I’ve been studying lately for the Azure Data Engineer Associate certification, and the main point of one of the exams (DP-201 – Designing an Azure Data Solution) is all about picking the data platform(s) that best meet the requirements.
Having used SQL Server for many years it’s a simple trap to fall into to just use it for everything. It’s a very powerful tool for running complex queries and can cope with just about anything you want to throw at it, but it’s not always the best choice.
Some of the key things to consider:
- Scale of data
- Integration with other tools
- Query complexity
- Required performance
With enough investment it’s normally possible to get SQL Server to handle all the technical requirements, but the cost can quickly spiral.
A recent example where I was able to put this to the test was AutotuneWeb. This is an Azure-based system for running the open source Autotune application, which analyses data from people with diabetes and suggests changes to their insulin dosages.
I’ve written about AutotuneWeb and how it consumes Azure services previously, but at that point I hadn’t explored the different data services enough and was using an Azure SQL Database to store a lot of the required data.
As AutotuneWeb became more widely used, two things happened. Firstly I would see intermittent performance problems. As a hobby project with no money behind it I had the database in the Basic tier to save money, but that came at the cost of poor performance when many people were using it at the same time. To try to solve these problems I experimented with scaling the database to higher performance levels. The serverless options worked pretty well for me, as it allowed me to run the database at a low price point normally but with auto-scaling when demand was higher.

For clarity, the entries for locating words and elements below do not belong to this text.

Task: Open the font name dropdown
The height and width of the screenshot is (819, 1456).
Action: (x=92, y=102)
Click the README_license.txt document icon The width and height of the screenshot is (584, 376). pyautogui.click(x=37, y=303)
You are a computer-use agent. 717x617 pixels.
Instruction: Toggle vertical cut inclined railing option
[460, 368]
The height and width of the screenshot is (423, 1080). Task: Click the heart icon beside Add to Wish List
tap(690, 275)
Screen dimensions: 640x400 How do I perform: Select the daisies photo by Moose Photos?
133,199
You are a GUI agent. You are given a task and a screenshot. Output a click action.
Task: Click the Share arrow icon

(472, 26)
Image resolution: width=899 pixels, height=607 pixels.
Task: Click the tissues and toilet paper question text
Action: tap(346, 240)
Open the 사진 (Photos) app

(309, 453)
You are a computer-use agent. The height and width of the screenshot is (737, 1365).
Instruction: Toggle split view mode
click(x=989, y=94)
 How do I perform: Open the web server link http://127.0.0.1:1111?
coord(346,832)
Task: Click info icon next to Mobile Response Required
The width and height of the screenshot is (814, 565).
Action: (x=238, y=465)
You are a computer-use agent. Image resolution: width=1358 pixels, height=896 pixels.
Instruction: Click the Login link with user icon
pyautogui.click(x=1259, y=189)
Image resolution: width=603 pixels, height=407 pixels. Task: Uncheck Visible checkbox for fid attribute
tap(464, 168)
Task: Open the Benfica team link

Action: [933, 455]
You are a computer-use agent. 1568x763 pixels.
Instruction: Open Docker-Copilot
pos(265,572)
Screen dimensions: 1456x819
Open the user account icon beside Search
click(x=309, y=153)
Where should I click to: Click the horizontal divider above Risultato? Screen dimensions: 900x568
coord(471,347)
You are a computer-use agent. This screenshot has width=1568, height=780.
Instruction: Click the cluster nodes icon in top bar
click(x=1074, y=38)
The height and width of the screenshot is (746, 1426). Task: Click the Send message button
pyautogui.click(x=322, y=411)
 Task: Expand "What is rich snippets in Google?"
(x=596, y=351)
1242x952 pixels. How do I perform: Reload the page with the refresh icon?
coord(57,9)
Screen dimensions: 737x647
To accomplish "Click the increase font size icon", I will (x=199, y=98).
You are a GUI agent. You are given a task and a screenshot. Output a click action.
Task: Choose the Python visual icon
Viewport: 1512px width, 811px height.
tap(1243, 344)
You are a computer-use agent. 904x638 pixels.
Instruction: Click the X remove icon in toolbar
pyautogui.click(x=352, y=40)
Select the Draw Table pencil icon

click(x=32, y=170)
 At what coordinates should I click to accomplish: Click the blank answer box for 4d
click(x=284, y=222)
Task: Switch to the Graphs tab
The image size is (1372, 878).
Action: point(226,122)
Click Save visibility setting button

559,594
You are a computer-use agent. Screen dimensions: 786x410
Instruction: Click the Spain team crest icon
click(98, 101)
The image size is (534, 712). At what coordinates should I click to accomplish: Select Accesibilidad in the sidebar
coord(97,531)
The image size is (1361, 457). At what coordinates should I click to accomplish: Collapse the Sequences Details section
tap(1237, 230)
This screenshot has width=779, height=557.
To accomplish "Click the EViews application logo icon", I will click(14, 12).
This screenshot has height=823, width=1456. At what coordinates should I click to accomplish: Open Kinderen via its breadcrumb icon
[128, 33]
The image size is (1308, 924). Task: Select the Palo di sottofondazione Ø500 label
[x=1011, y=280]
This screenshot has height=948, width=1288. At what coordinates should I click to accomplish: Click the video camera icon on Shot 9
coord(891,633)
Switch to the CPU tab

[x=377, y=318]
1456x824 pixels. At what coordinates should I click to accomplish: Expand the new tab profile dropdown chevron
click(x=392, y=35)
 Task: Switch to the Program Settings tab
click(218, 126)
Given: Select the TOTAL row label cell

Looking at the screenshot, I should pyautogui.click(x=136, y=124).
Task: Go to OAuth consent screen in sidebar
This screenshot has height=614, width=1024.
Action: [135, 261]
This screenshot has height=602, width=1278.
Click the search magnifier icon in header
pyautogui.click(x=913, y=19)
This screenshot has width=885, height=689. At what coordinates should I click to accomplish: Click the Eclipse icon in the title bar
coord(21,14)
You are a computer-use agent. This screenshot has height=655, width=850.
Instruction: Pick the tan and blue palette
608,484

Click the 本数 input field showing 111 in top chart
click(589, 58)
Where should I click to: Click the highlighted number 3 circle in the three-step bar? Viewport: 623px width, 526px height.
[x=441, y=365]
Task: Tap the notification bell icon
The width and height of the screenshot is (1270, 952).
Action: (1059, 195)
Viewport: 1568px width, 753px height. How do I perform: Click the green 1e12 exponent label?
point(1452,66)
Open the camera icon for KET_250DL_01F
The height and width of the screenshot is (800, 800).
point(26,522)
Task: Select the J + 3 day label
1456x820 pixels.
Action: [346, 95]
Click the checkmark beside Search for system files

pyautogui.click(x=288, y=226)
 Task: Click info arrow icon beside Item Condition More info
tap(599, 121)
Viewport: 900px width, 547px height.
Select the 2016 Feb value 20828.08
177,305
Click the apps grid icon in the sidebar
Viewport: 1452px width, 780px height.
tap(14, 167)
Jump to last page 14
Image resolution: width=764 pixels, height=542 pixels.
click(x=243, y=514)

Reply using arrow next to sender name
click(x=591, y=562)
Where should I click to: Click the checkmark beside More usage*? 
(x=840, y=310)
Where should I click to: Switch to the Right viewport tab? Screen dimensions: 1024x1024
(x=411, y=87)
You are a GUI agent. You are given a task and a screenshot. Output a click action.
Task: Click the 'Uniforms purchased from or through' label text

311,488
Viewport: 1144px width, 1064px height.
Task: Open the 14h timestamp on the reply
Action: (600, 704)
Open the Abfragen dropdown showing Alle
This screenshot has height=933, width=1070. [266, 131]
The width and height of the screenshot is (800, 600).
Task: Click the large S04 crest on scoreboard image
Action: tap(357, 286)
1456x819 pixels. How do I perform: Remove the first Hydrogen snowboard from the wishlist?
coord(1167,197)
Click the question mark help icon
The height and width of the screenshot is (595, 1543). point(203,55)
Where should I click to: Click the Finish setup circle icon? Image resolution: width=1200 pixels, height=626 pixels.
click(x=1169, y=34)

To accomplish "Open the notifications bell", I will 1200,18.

Regardless of what option I picked though, the second impact was unavoidably an increase in cost. At one point the total running cost was around £130 per month, the majority of which was SQL. It was time to look for a different solution.
Looking at the queries that were running, none were very complex. Rather, they were all simple key lookups. This meant the data could be easily moved to a simple key-value-pair data store with minimal impact on the application.
There were two main options at this point – Azure Storage Tables or Cosmos DB. Cosmos DB would give better guarantees of performance and availability, and give the option to continue using a SQL-like syntax. However, the primary reason for moving away from SQL was cost, and Azure Storage is easily the cheapest option. As a hobby project I wasn’t too worried about performance SLAs, so I went for Azure Storage.
The monthly cost for running AutotuneWeb is now around £40 and with more consistent performance than with SQL. It takes a bit more thinking about how to structure the data with partitioning, but now the data storage is practically free.